An Overrated Flavor

The other day we celebrated a birthday at the office. The birthday boy had indicated to his friends that he really was a huge fan of cherry pie–so that ended up being the birthday treat, rather than cake. I happily joined in the singing of “Happy Birthday,” but I passed on the pie. I typically like fruit pies, especially apple and blueberry, I’ve never cared for cherry pie, or for that matter cherry anything. I think cherry is the most overrated, and therefore overused, flavor agent in Flavortown.

Pretty much everything comes in cherry flavor. In addition to cherry pie, you’ve got cherry-themed ice cream, chocolate-covered cherries, cherry suckers, cherry popsicles, cherries jubilee, cherry soft drinks, cherry licorice, cherry jawbreakers–the list goes on and on. In fact, cherry flavor is so ubiquitous that they even use it to make cough syrup and other patent medications more palatable. Instead of a spoonful of sugar, it’s cherry flavor that helps the medicine go down.

*Set of tasks*
(1) Answer these from the piece on cherry flavor:
(a) What was served as the birthday treat instead of cake?
(b) Which fruit pies does the writer say they especially like?
(c) Besides treats, what is cherry flavor used to make more palatable?
(2) Copy the piece on cherry flavor word for word, from "The other day" to "agent in Flavortown.".

*Supplied information*

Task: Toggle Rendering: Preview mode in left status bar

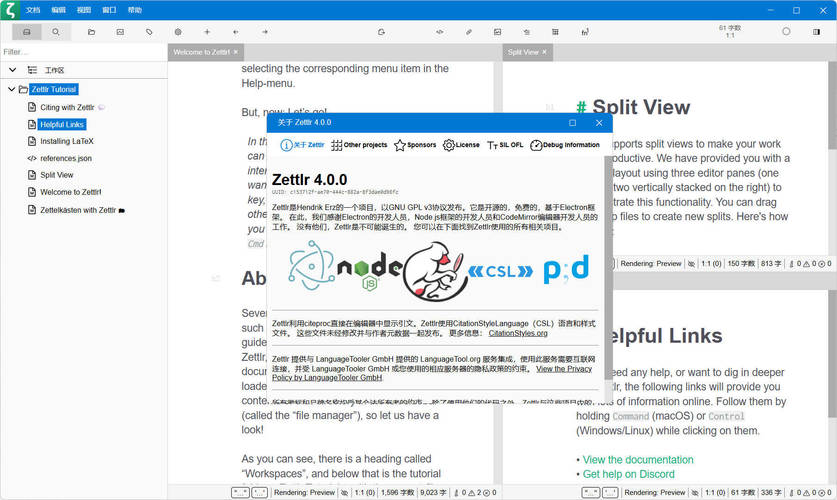Action: (x=304, y=492)
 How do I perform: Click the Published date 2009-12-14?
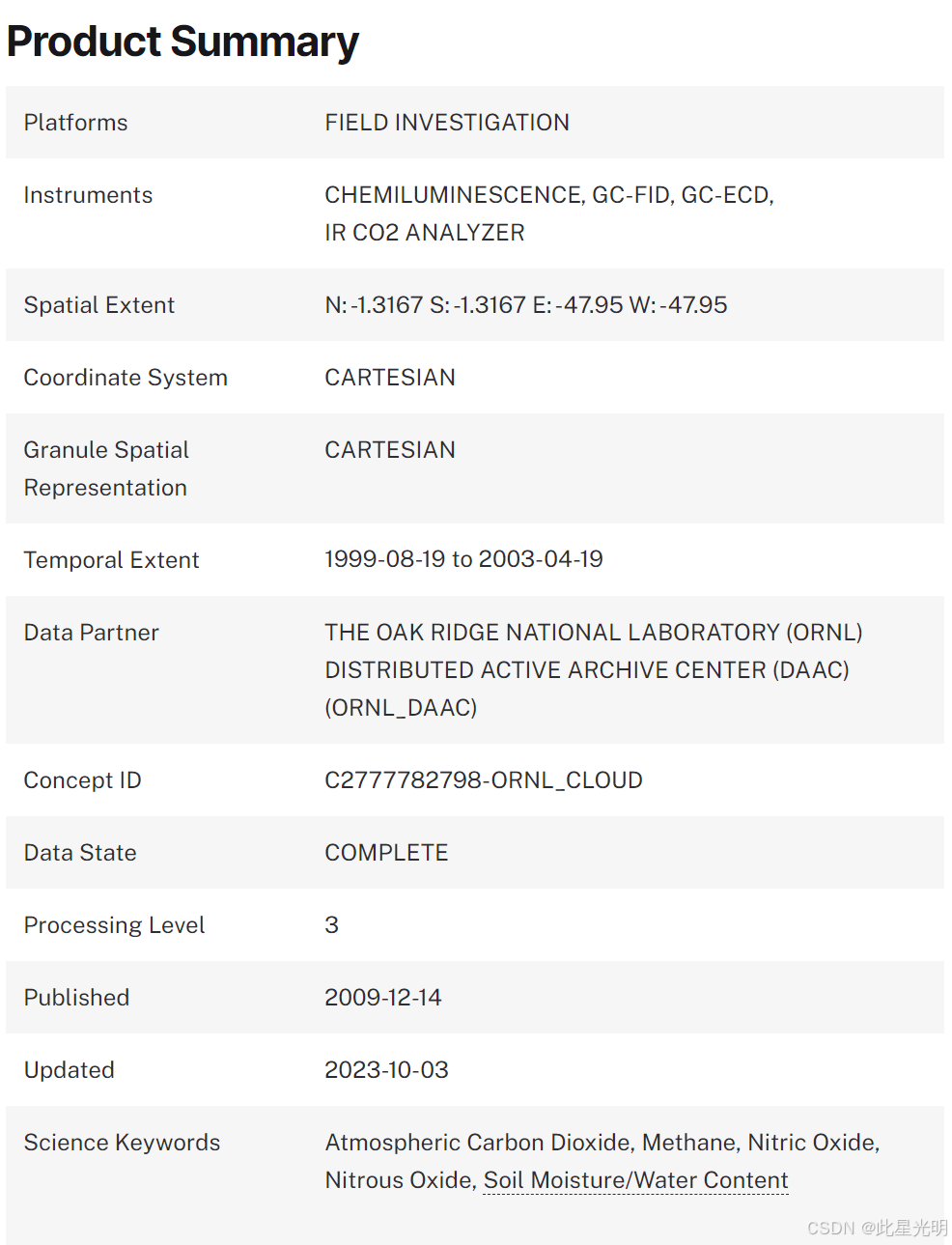tap(382, 998)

*Exercise answers*
(1)
(a) Cherry pie
(b) Apple and blueberry
(c) Cough syrup and other patent medications

(2)
The other day we celebrated a birthday at the office. The birthday boy had indicated to his friends that he really was a huge fan of cherry pie–so that ended up being the birthday treat, rather than cake. I happily joined in the singing of “Happy Birthday,” but I passed on the pie. I typically like fruit pies, especially apple and blueberry, I’ve never cared for cherry pie, or for that matter cherry anything. I think cherry is the most overrated, and therefore overused, flavor agent in Flavortown.